The vet thought that maybe a bunny bone somehow created a wound in Shine's esophagus, which caused an infection, which caused the edema, which was pressing on his trachea and impacting his breathing.  It was a one in a million shot and I'm positive that it would only ever happen to us. Bunnies.

"I see." I said coldly as I devised a way to handle the Bunny Menace that tried to kill my Shine. I thanked the Good Vet and he laughed that he didn't want to see anymore of our foolishness and maybe next time just bring in the crew for shots and not some weird mystery. I laughed back that I hoped I wouldn't have to see them again for a while. They did not charge me for the follow up. Honestly, I think they felt bad for us. But I was grateful.

The next day Shine was cleared for duty and free to go. He happily trotted off into the tall grass.

As for the bunnies. Let's just say that all of the bunnies have now gone on to other opportunities. We thank them for their years of participation here on The Good Land Farm and we wish them well in their future endeavors. If they come back they will be met with extreme prejudice as meted out by My Fighting Uruk-Hai Princess BearKiller. The Shining Light of the Realm. She hunts what we cannot see. VengeanceBringer.

After a while Shine finally got his meow back but the entire recovery was very long. We praise God for our Good Vet, the extraordinary folks at the OSU Vet ER, and that our dear Shine lived to hunt another day.

And that is what really happened to our Shine. Can you believe it?


Pixie said...

Ha, bunnies. We live where there have been A LOT of wild rabbits this summer(the result of us no-longer being in a drought), and while I find them to be cute as, well, bunnies, my poor German Shepherd suddenly developed sarcoptic mange. HOW did she get that, we asked our vet, as she had never had a skin issue in her entire long life. His determination was that it was caused by bunnies. They apparently harbor the mange mites, and those little mites will leap off of the bunnies and lie-in-wait for a new host, which either has to be another bunny or a dog. Unfortunately, the host they chose was my Babushka. The cost to diagnose and treat it was staggering. So, I definitely feel your "bunny pain," but am very glad to hear that Shine has recovered!

Darn bunnies...

Ohiofarmgirl said...

WOW Pixie.... and yeah you understand. plus those dumb bunnies are adorable until they eat the heads off 500 green bean plants. harrumph. and thanks we are VERY glad that we came home with our Shine. whew!

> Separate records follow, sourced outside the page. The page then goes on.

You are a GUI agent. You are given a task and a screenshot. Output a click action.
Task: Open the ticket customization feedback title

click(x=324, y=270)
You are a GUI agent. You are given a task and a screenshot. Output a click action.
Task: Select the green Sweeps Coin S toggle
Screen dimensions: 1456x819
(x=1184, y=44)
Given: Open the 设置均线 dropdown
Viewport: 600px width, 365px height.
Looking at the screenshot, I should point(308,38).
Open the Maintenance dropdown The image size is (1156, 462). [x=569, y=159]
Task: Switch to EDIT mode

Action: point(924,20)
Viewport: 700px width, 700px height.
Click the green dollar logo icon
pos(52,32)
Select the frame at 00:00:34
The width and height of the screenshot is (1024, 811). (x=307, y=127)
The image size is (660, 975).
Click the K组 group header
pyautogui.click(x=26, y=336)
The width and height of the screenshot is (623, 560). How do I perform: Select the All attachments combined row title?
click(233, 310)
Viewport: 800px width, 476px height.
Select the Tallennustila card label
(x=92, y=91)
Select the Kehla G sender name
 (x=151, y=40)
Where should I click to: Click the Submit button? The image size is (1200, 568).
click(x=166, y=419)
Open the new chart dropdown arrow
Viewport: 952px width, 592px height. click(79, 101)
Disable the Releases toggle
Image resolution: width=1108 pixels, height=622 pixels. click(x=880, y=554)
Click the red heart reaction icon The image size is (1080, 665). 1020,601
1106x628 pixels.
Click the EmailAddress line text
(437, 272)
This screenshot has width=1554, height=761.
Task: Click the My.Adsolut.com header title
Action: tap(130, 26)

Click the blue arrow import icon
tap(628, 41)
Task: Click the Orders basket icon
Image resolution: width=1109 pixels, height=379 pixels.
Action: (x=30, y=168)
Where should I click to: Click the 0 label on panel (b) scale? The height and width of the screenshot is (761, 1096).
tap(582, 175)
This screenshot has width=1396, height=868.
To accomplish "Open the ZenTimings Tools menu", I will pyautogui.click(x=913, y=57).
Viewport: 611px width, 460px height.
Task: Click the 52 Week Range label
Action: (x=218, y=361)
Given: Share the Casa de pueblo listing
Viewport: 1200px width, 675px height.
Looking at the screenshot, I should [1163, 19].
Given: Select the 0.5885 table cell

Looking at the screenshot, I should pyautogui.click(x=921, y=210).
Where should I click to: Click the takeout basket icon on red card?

hey if you are over on the fb, i'd love to see your shep.

Onevikinggirl said...

No, I can't believe it - but Monty Python was right then, and you live next to the KillerRabbit of Caerbannog! Be aware!!

Vintage Maison said...

Glad to hear Shine is doing OK. We have just had a problem with our FatBoyFat aka Felix. He appeared with what looked like an injury to his rear end which turned out to be a massive abscess. He had tended to the abscess himself, but it was so so enormous, he needed the skin trimming and six stitches to repair the damage, antibiotic shots, medication for the next week and a fetching fashion accessory - the dreaded neck cone! He is still groggy but determined to totter round the house - going backwards...

Ohiofarmgirl said...

that's all i could think of also, OneVG!!! ha!

VM - that is the weirdest thing - another friend had the same thing happen to her cat but the abscess was on his back! and yes the dreaded Cone of Shme. so glad your FatBoyFat is on the mend... they do worry us so.

Cottontail Farm said...

Having shared my home with several litter trained, socialized, stealing snacks while your back is turned house rabbits I have a soft spot for bunnies. That being said, sometimes decisions have to be made and perhaps in this case revenge is a dish best served hot.? May I suggest
We made this in the oven but it was soooo good. And yes I felt bad eating it, but only kinda.

Carolyn said...

Glad Shine is on the mend. And I feel for you and your credit card debt....I had to work a MONTH and a half a the farmers market (in the January freezing temps, no doubt) to pay off the stray cat's Acute Kidney Failure from Gawd-knows-what-we'll-never-know emergency vet bill. But I know that Shine (and Manboob Kitty) appreciate it, even when they claw us.